Estrogenic Activity of Structurally Distinct PFASs Through Estrogen Receptor Pathway

Perfluorooctanoic acid (PFOA), perfluorooctane sulfonate (PFOS), and perfluorohexane sulfonic acid (PFHxS) have been listed under the Stockholm Convention and are being progressively phased out worldwide; environmental prevalence and human exposure to Other poly- and perfluoroalkyl substances (PFASs) with different structures are on the rise. However, the toxic effects and mechanisms of Other PFASs remain unclear. This study explored and compared the estrogenic effects and underlying mechanisms of eight typical PFASs. PFOA, PFOS, PFHxS, and perfluorooctane sulfonamide (PFOSA) promoted the proliferation of MCF-7 cells, with PFOSA exhibiting the strongest estrogenic effect among the eight targeted PFASs. Specifically, for the PFASs with the same number of carbons and different functional groups, the estrogenic effect is in the decreasing order of PFOSA (sulfonamide group) > PFOS (sulfonic acid group) > PFOA (carboxylic acid group). The observed enhancement was likely caused by Estrogen receptor (ER) activation, as an ER antagonist significantly inhibited the pro-proliferation effect. Luciferase reporter gene assays, fluorescence competitive binding assays, and molecular docking simulation were used to furnish supplementary evidence for the direct action of PFASs on the ER. PFOA, PFHxS, PFOS, and PFOSA can activate ER transcriptional activity and bind to the ER, demonstrating that ER is a potential target of PFASs. For PFOA, PFOS, and PFOSA, the rank order of binding affinities with ER in fluorescence competitive binding assays and the calculated binding energy in molecular docking simulation were consistent with the results of the cell proliferation experiment and luciferase reporter gene assays, suggesting that receptor binding affinity also plays a critical role in the activation effect of the ER pathway.
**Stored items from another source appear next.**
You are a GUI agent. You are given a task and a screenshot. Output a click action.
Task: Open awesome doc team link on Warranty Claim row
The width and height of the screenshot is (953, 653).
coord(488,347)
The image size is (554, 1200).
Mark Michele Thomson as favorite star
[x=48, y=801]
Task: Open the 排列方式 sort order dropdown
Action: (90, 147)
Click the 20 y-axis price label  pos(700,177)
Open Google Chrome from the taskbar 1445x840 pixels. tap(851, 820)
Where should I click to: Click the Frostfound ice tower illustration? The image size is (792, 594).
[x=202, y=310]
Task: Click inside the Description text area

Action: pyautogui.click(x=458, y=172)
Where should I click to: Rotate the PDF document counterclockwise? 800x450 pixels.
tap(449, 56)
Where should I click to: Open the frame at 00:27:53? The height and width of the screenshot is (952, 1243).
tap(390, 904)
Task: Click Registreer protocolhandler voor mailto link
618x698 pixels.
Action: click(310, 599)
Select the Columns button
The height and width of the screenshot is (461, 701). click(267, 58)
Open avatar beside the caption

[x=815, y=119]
Overall, our results indicate the estrogenic effects of Other PFASs through ER-mediated pathways and elucidate the molecular mechanism for the different activity of eight PFASs, as well as suggest that PFOS precursors require more attention when determining the environmental risk of PFASs.

estrogen receptor; estrogenic effects; in vitro assays; molecular docking; perfluoroalkyl compounds.